**Set exercise**: Put the lines from the one containing "Given: Click the" through the end of the records into a JSON list of strings, with one string per line and blank lines omitted. Leave the pictures out of the answer.

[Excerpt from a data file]
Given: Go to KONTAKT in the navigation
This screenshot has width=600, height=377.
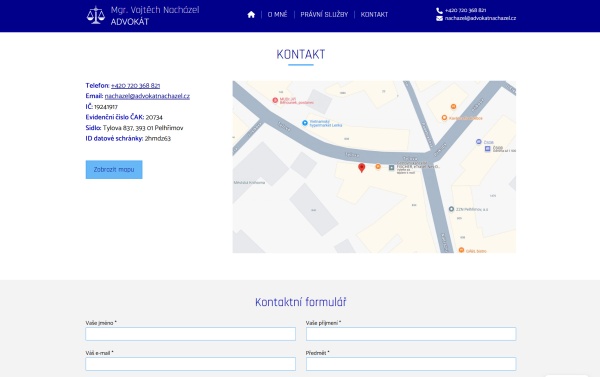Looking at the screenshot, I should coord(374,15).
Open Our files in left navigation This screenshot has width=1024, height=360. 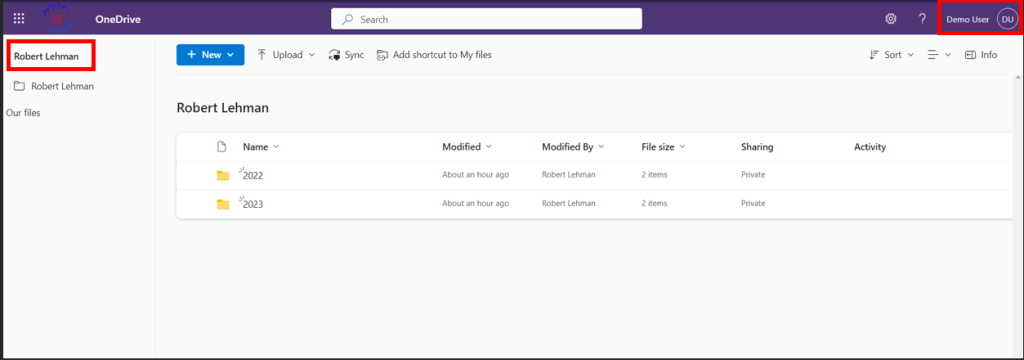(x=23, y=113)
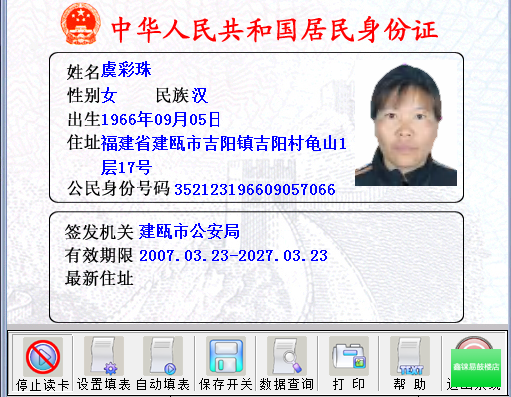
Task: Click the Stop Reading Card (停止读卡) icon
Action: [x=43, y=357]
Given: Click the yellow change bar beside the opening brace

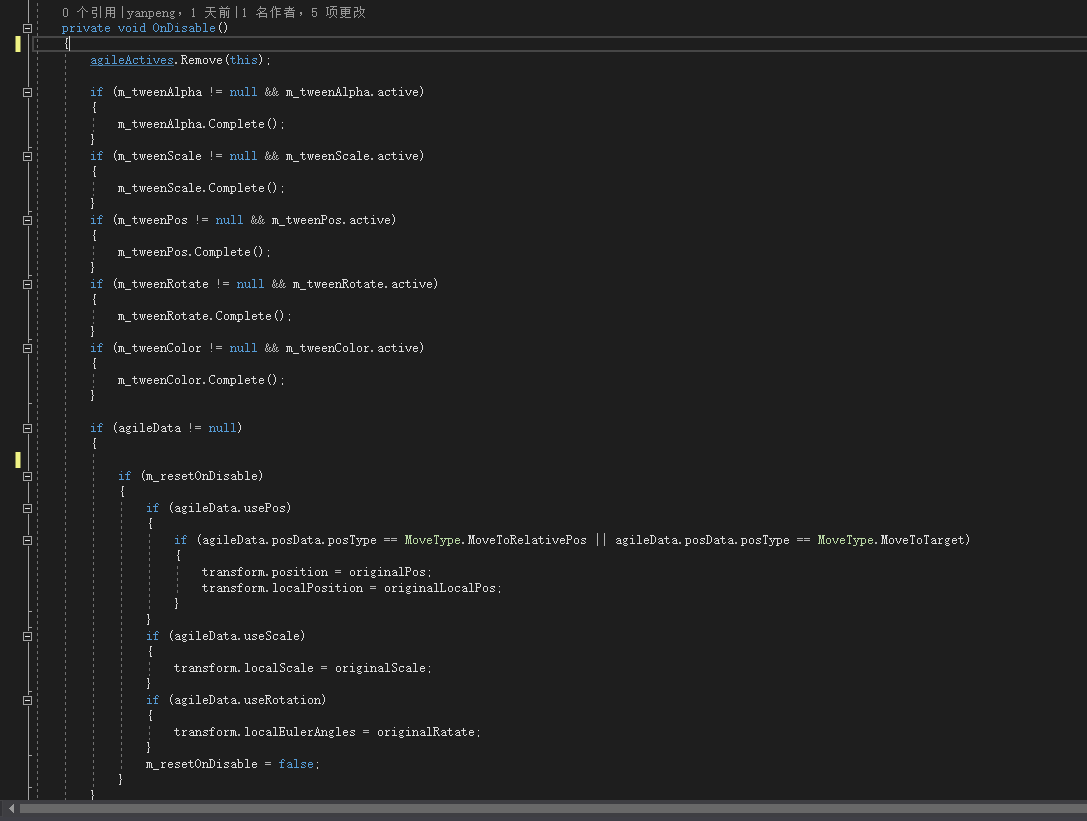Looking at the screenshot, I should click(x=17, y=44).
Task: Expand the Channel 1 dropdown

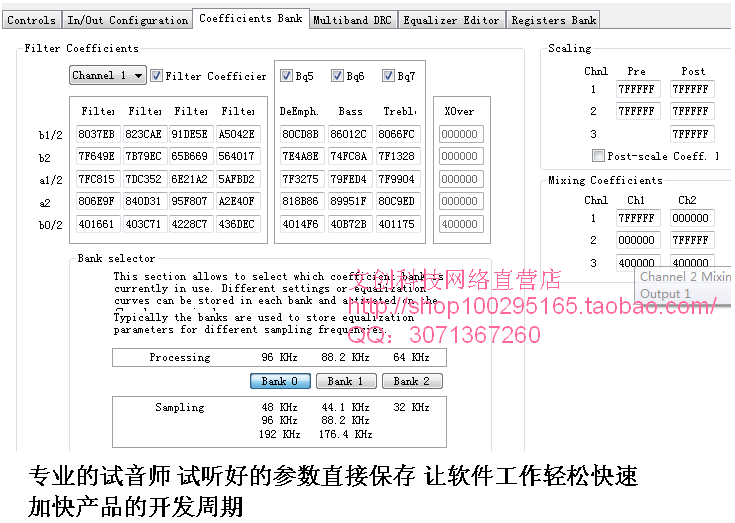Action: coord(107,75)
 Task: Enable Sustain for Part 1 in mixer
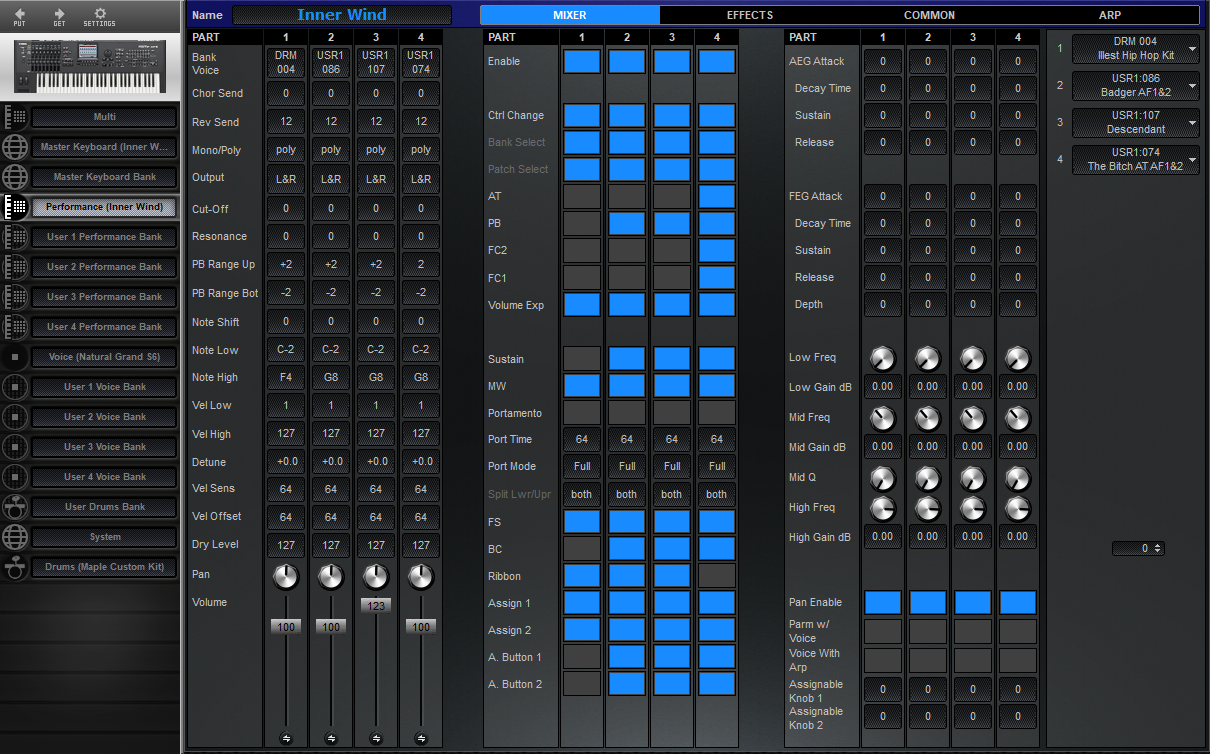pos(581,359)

**Problem solution**:
[
  "Given: Click the yellow change bar beside the opening brace",
  "Looking at the screenshot, I should click(x=17, y=44).",
  "Task: Expand the Channel 1 dropdown",
  "Action: coord(107,75)",
  " Task: Enable Sustain for Part 1 in mixer",
  "pos(581,359)"
]